To get around this limitation, we used SQL Relay which allowed our Python DAO to talk directly to the database without going through the Zope DA pathway. Although SQL Relay also has a DA, we didn't use it because it does not support bound variables. But the Python client libraries, which we used in our code, do support binding. SQL Relay consists of several components:
-
A set of connection daemons which hold the connection to the database open.
-
A listener which is a deamon that runs and listens on a specified port and forward requests to a connection
-
A client that can talk to the listener
-
A cache manager daemon that maintains the query cache and removes stale result sets
You can put the listener on the server with the database or the server with the application server. Our design had everything but the clients sitting on the relational database server. The system is also extremely configurable through editing various XML files.
So now, with SQL Relay, our update code looks a little like this:
def __init__(self,context,map,connection):
"""The connection object is passed in from DBTransactionManager. The syntax looks like this:
self._connection=PySQLRClient.sqlrconnection(_CON_INFO['host'],_CON_INFO['port'],'',_CON_INFO['user'],_CON_INFO['password'],0,1)

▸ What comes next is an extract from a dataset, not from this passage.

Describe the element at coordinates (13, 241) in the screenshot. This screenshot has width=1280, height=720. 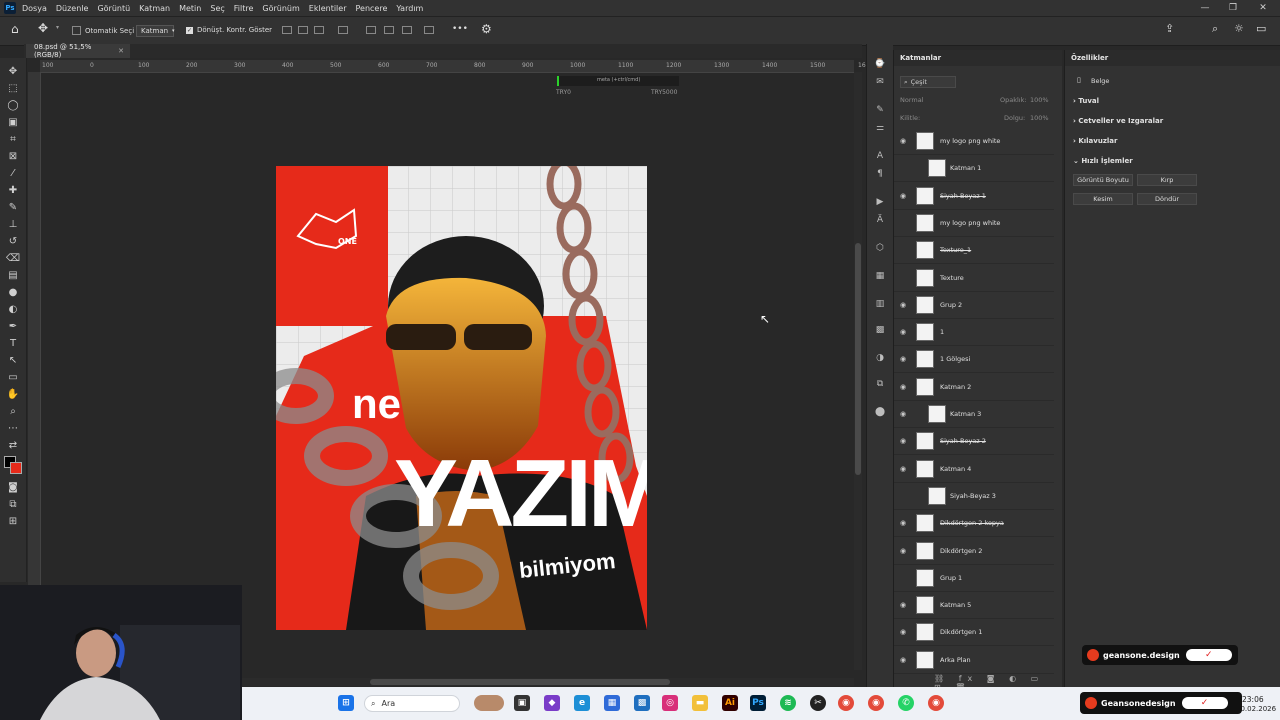
I see `history-brush-icon: ↺` at that location.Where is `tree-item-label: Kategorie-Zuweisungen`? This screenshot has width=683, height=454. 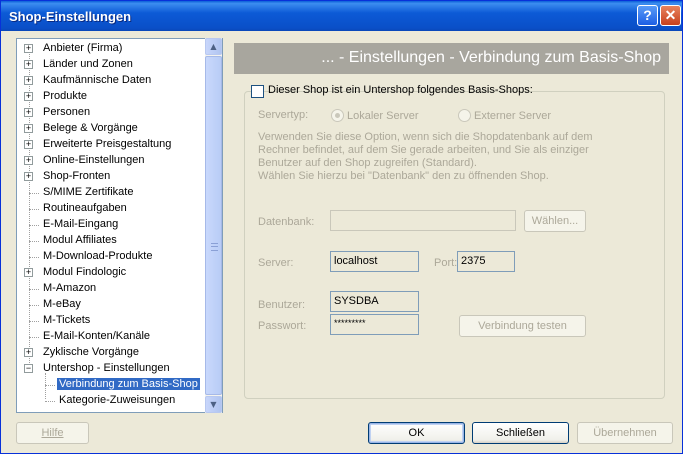 tree-item-label: Kategorie-Zuweisungen is located at coordinates (118, 400).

The user name and password used here are not the database username and password. They are username and passwords that are set up in SQL Relay for clients to use. See SQL Relay configuration documentation for more
information.
"""
self._connection=connection
#.....
def sqlUpdateString(self,datamap):
"""This method creates an update statement based on the property map.

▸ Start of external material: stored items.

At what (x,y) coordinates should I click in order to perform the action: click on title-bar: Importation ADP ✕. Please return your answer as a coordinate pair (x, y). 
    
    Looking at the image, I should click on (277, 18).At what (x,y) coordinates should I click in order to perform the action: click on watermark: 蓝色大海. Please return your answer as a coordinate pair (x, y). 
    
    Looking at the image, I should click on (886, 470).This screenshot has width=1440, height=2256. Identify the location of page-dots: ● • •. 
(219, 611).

There may be more properties than we will be setting when we execute this statement
but that is taken care of by the optional argument on the dtml-sqlvar tag.
self,dbtype,value,type=''
"""
sqlString = "UPDATE " + RDBDAO.TABLE_NAME[self._context.id] + " SET "
params = []
for k in datamap.keys():
params.append(" %s=%s" % (
k.upper(),
self._conversion.toQueryTemplate(
k,
self._propertyTypes[k]
)
)
)
sqlString += ",".join(params)
sqlString += " WHERE PROPERTY_ID = %s" % self._context.propertyId
return sqlString
def persist(self):
query = self.sqlUpdateString(datamap)
cur=PySQLRClient.sqlrcursor(self._connection)
#.....
try:
cur.prepareQuery(query)
for k in datamap:
if k.upper() == 'BODY':
body = self._conversion.setValue(
DBTYPE,self._rdata[k],self._propertyTypes[k]
)
cur.inputBindClob( k.upper(), body, len(body))
else:
cur.inputBind(
k.upper(),
self._conversion.setValue(
DBTYPE,self._rdata[k],self._propertyTypes[k]
)
)
cur.executeQuery()
if cur.affectedRows() > 0:
zLOG.LOG('SQLRDAO', DEBUG,
"Update %d rows " % cur.affectedRows())
else:
zLOG.LOG('SQLRDAO', ERROR,
"Database returned error: %s " % cur.errorMessage())

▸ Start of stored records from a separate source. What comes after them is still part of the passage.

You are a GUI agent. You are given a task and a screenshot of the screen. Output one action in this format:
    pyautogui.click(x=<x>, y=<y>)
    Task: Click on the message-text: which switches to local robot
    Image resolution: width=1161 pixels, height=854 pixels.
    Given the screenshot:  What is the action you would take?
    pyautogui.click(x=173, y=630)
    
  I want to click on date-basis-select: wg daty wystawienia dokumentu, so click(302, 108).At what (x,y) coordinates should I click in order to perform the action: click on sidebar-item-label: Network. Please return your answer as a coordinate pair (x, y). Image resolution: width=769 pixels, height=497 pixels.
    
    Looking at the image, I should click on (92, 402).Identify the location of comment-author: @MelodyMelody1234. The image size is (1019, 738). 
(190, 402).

raise DBError, cur.errorMessage()
#.......
With this setup, we were able to have a robust DAO that talks to an Oracle database and can handle all sorts of data types including CLOBs and BLOBs. Also, we have a configurable database connection framework that can be used to interface wiht several different databases. If I have an opportunity to work on another Zope project that needed relational database connectivity, SQL Relay (either using the DA or the client libraries) will be the first option that I try.